Taxi and automotive engineering drags EBIT lower.
- ComfortDelGro’s (CD) taxi EBIT (-12.2% YoY) and automotive engineering EBIT (-20.6% YoY) witnessed the sharpest decline in 1Q17.
- The decline in taxi EBIT was mostly driven by the weakness in its overseas taxi operations (especially China), and lower EBIT for automotive engineering was due to higher diesel selling prices and a lower volume of sales to taxi drivers amidst a smaller taxi fleet size.
Competition remains elevated in taxi industry.
- Taxi revenue fell SGD19m YoY in 1Q17, Of this, the decline of SGD10m was from overseas operations, while its Singapore unit’s revenue dropped SGD9m YoY. Its Singapore taxi fleet shrunk to 16,000 units, from c.16,800 as at end 2016.
- While the idle rate has increased to 3.5% from 2016’s average of 1.4% and is above our estimate of 2% for 2017, we keep our 2017 earnings unchanged. This is as we expect the introduction of new regulations for private hire car drivers and vehicles in 2H17 to put brakes on the unchecked growth in Uber and Grab’s operations and fleet sizes.
Rail to see gradual improvement.
- The Downtown Line (DTL) registered strong ridership growth of 19% YoY in 1Q17. While the North East Line remains profitable, the DTL continued to report losses as the combined ridership of DTL1 and DTL2 is still below expectations.
- CD remains confident of DTL3’s opening later this year and is optimistic of achieving strong ridership growth, as the line will connect some of the most densely populated parts of Singapore.
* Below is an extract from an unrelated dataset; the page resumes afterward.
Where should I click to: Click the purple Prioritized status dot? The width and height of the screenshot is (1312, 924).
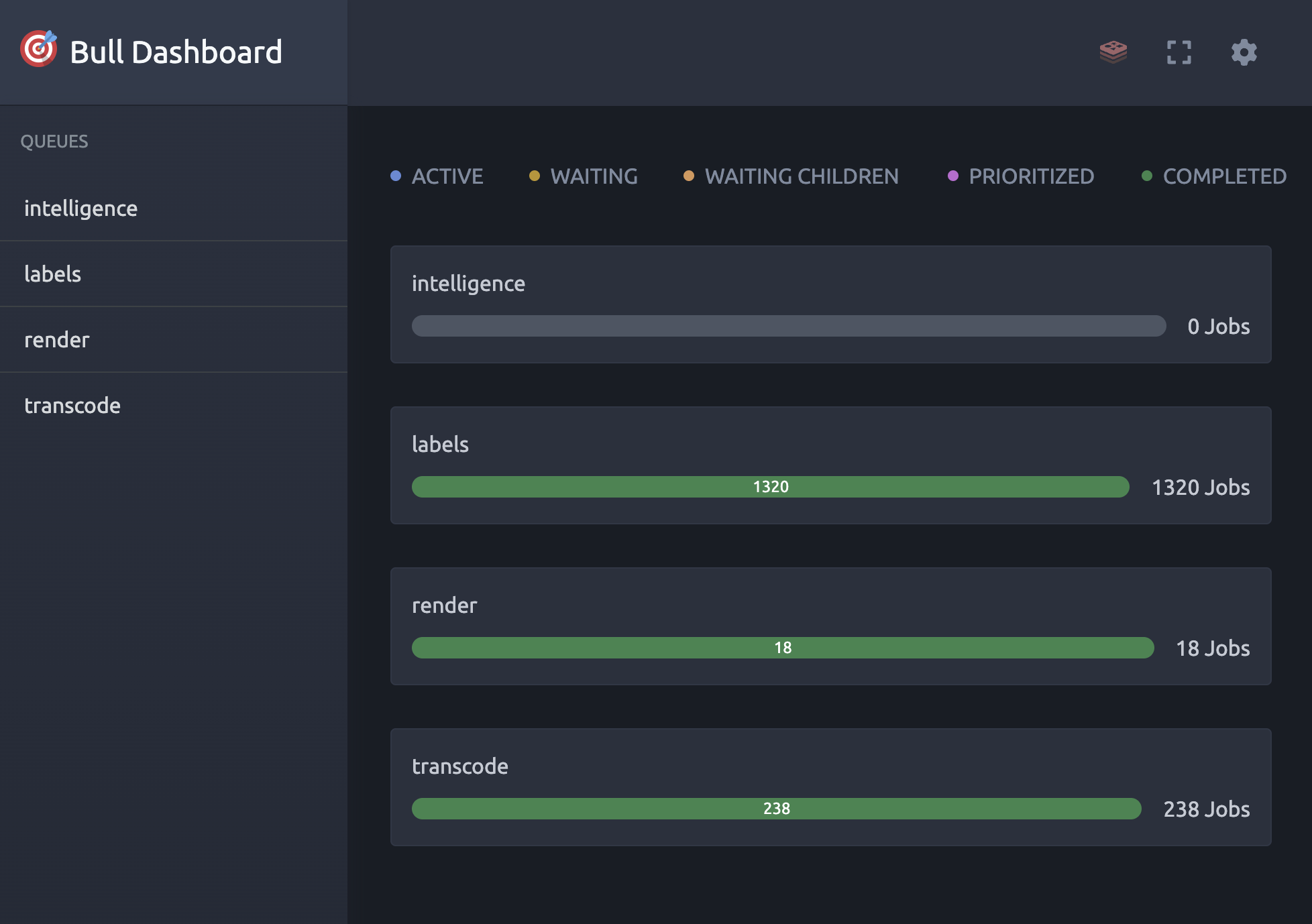pyautogui.click(x=953, y=176)
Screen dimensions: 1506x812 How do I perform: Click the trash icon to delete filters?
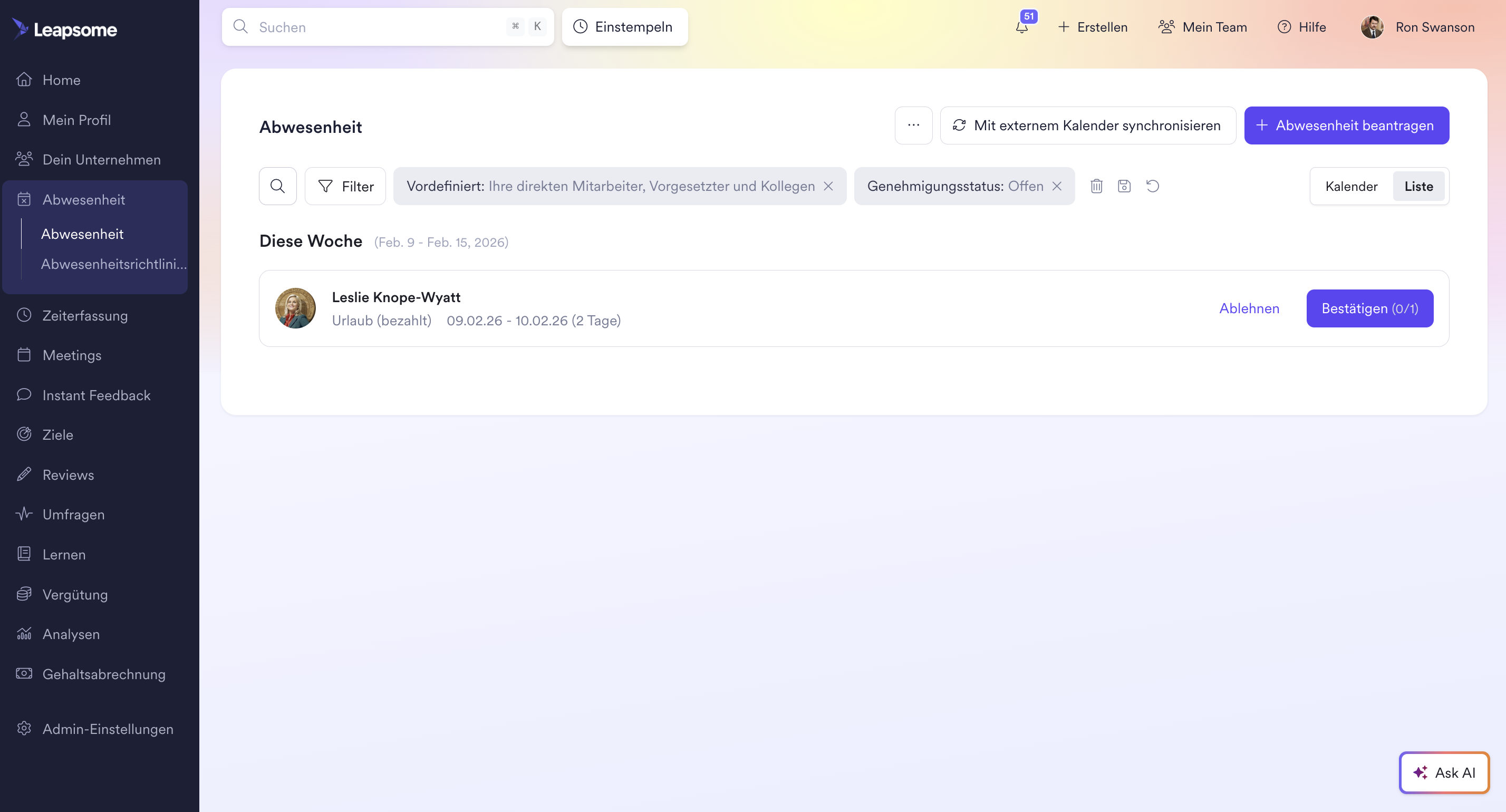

Management believes that the DTL could start reporting profit once the overall average daily ridership reaches close to 500,000 (currently 245,000).
Guidance remains unchanged.
- CD has maintained its revenue guidance from 4Q16. Its Singapore and Australia bus businesses are expected to witness an increase in revenue.
- Amidst the expectation of maintaining a rational taxi fleet size in Singapore, management may not look to aggressively add more taxis to its fleet, and maintained its guidance of SGD250-300m of capex.
- We like CD for its ability to deliver a 7.5% profit CAGR during 2016-2019, in line with its 10-year and 5-year profit CAGRs of 7.4% and 6.1% respectively.
- Its high FCF yield of 7-8.3% should support dividends.
- Management remains on the lookout for inorganic growth opportunities, given its strong net cash balance sheet.
- Winning the tender for the Thomson East Coast Line would be positive for CD’s earnings from 2019 onwards.